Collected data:
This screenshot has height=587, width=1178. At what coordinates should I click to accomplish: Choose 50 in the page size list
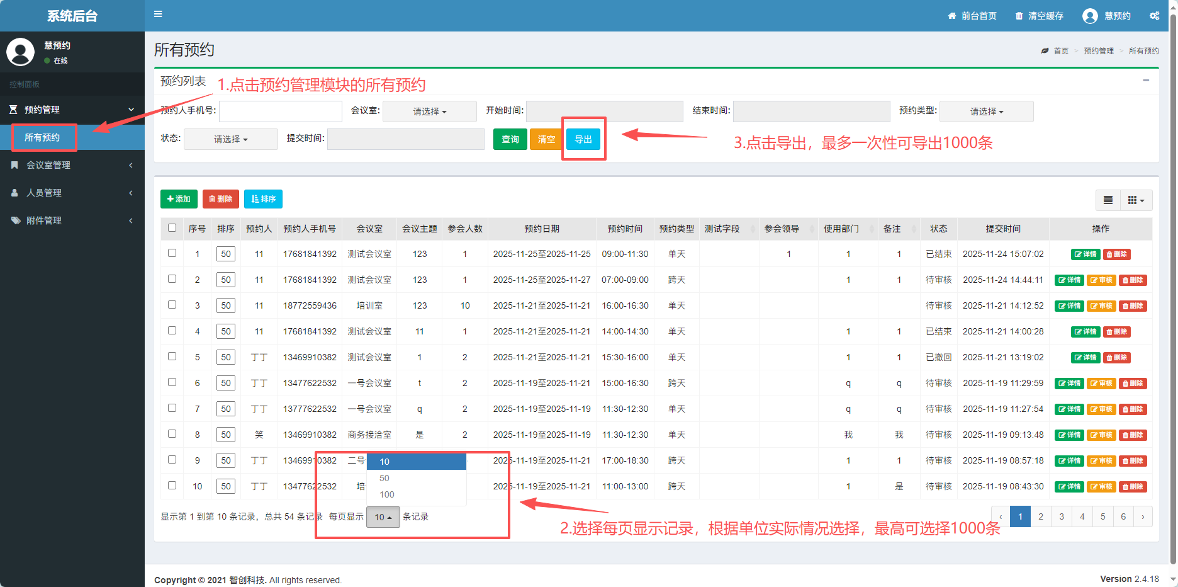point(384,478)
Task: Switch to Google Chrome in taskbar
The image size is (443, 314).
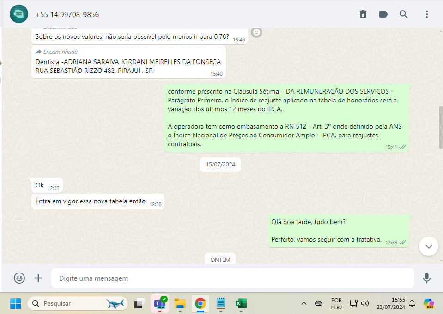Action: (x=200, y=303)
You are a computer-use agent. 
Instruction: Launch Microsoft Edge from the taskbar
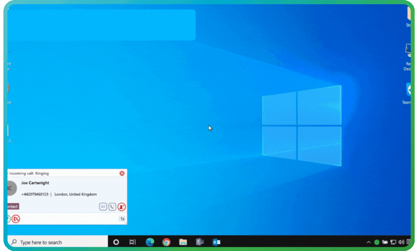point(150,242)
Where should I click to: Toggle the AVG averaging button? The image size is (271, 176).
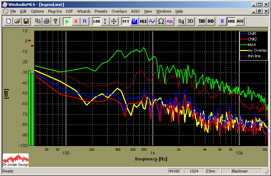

▸ Exercise
Reproduce the data in full. Do not carry over any picture.

▸ Your solution
This screenshot has height=587, width=1178. At what coordinates should I click to accomplish: Choose 50 in the page size list
point(384,478)
Task: Switch to Google Chrome in taskbar
The image size is (443, 314).
Action: (x=200, y=303)
You are a computer-use agent. 
Instruction: Launch Microsoft Edge from the taskbar
point(150,242)
Where should I click to: Toggle the AVG averaging button? The image size is (271, 176).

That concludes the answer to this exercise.